19-year-old Helena Muffly wrote exactly 100 years ago today:
Saturday, April 4, 1914: My bouncer of a cousin Alma came over on the train this afternoon. All three of us went to a play up town. Didn’t get to bed till after 12, and then I had to sleep on the rail, it was rather fun though. Wonder I didn’t roll out.

Her middle-aged granddaughter’s comments 100 years later:
When I first read this diary entry it didn’t make any sense to me. What the heck, did “bouncer” mean? Did I transcribe it incorrectly—even though Grandma wrote the word clearly?
Then I googled “bouncer archaic definition”, and discovered that an archaic meaning is:
bouncer: One who bounces; a large, heavy person who makes much noise in moving.

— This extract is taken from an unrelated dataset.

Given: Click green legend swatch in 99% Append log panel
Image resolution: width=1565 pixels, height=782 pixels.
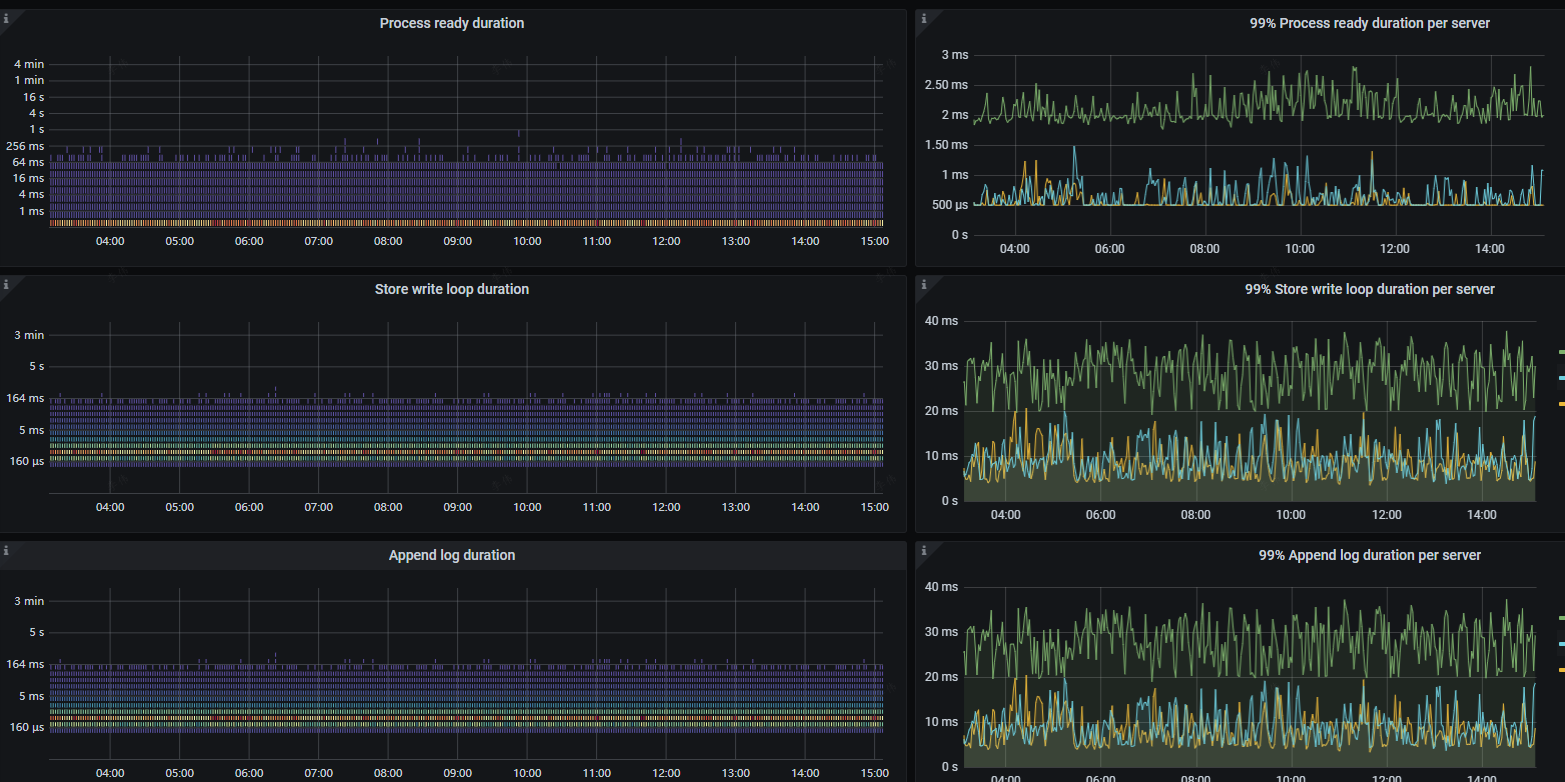Looking at the screenshot, I should (x=1561, y=618).
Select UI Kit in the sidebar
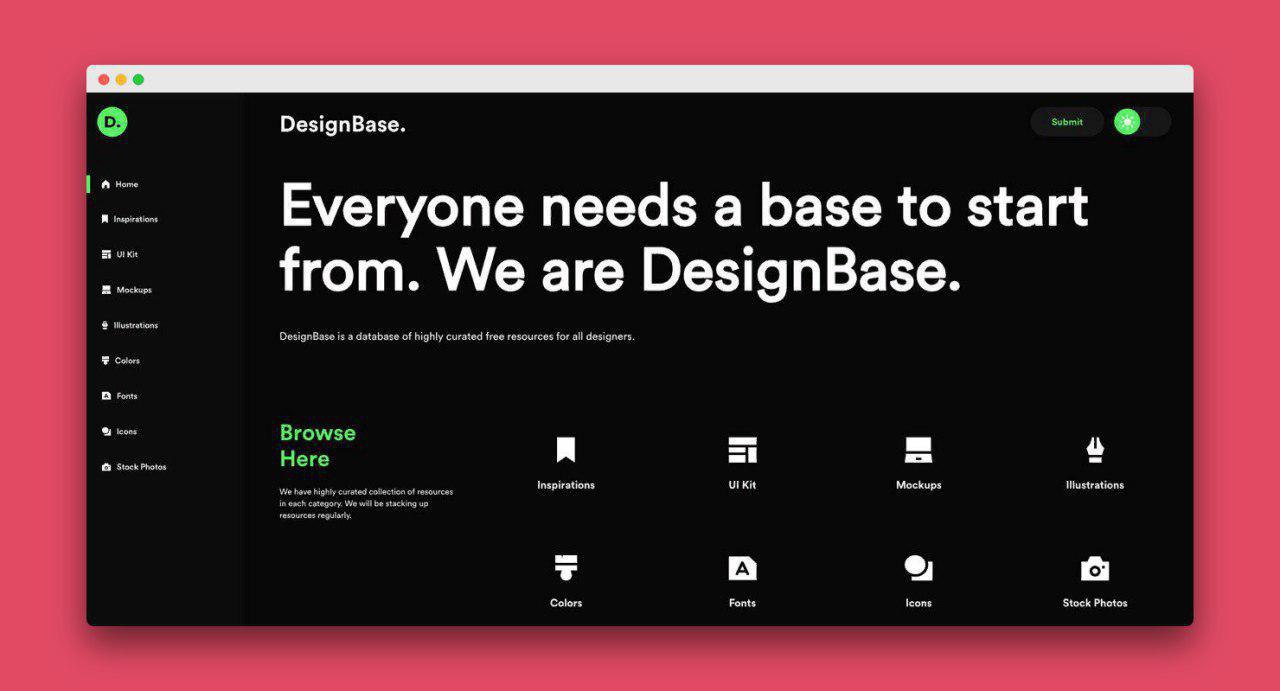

Wow—Now that I know the meaning, what a descriptive word! I suddenly can almost picture Alma in my mind.
—
I think that Grandma and her sister Ruth shared a double bed during the months when the weather was cold. I suppose that Ruth, Alma, and Grandma all squeezed into the bed—and that Grandma was so far to the edge that she was right against the side rail.
Now that I think about it—most beds no longer have side rails; but I guess that metal bed frames hadn’t yet been invented a hundred years ago.